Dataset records
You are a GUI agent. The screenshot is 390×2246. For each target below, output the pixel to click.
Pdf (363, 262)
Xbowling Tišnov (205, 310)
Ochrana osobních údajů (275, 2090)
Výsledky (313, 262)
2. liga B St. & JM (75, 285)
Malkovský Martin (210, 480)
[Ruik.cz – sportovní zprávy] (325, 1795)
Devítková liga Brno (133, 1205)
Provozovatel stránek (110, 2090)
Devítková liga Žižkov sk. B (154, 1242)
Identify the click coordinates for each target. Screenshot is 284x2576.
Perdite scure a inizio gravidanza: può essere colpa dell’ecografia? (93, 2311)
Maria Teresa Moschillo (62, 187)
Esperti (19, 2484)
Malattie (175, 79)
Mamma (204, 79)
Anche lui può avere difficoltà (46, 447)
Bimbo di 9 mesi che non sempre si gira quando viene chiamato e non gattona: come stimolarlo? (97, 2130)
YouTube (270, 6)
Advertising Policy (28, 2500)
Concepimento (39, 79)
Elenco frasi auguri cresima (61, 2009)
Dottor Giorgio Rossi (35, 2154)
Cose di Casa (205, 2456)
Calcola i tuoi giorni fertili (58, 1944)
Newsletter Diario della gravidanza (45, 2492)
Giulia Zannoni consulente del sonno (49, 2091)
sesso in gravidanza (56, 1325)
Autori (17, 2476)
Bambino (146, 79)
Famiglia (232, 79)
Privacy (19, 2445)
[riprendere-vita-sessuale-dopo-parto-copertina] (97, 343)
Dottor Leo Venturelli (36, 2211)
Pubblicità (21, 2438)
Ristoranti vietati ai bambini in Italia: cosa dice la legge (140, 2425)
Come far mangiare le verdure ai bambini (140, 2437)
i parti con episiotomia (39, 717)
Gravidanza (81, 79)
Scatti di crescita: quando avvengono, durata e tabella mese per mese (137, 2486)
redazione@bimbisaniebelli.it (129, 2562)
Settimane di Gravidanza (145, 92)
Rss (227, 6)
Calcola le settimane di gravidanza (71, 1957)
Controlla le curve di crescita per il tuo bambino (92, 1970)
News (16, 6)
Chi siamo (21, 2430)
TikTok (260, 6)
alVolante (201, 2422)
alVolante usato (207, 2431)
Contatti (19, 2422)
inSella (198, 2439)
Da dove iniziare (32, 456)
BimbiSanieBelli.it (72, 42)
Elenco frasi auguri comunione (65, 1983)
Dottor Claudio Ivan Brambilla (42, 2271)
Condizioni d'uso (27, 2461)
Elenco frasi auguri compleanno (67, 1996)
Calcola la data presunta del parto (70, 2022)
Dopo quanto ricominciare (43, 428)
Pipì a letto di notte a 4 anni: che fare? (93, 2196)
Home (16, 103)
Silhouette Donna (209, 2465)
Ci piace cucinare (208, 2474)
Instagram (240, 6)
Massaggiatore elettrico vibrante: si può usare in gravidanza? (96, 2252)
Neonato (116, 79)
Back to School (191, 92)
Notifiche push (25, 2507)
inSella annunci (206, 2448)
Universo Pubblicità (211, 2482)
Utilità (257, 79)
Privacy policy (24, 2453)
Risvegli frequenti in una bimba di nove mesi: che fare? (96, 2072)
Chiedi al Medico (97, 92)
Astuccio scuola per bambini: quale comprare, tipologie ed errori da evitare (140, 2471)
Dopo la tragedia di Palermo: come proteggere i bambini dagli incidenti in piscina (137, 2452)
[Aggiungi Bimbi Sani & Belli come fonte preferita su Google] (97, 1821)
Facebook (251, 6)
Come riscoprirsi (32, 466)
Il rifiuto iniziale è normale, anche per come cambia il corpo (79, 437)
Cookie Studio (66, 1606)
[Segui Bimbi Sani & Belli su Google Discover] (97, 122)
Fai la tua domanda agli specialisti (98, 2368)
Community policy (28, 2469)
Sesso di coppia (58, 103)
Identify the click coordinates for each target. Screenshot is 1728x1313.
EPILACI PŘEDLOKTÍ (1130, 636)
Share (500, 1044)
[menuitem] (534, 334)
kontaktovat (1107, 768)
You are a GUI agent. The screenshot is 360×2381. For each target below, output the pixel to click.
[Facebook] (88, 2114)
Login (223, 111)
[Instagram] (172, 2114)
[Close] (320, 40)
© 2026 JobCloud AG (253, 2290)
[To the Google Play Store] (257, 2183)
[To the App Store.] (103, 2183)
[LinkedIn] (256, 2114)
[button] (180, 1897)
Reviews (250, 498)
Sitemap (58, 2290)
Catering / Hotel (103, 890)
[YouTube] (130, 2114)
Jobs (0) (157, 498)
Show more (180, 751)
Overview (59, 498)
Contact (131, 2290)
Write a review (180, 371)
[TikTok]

* [PROBLEM REQUIREMENTS]:
Respond with one number only: how many lines of the data contain "coordinates".

* [WRITTEN ANSWER]:
2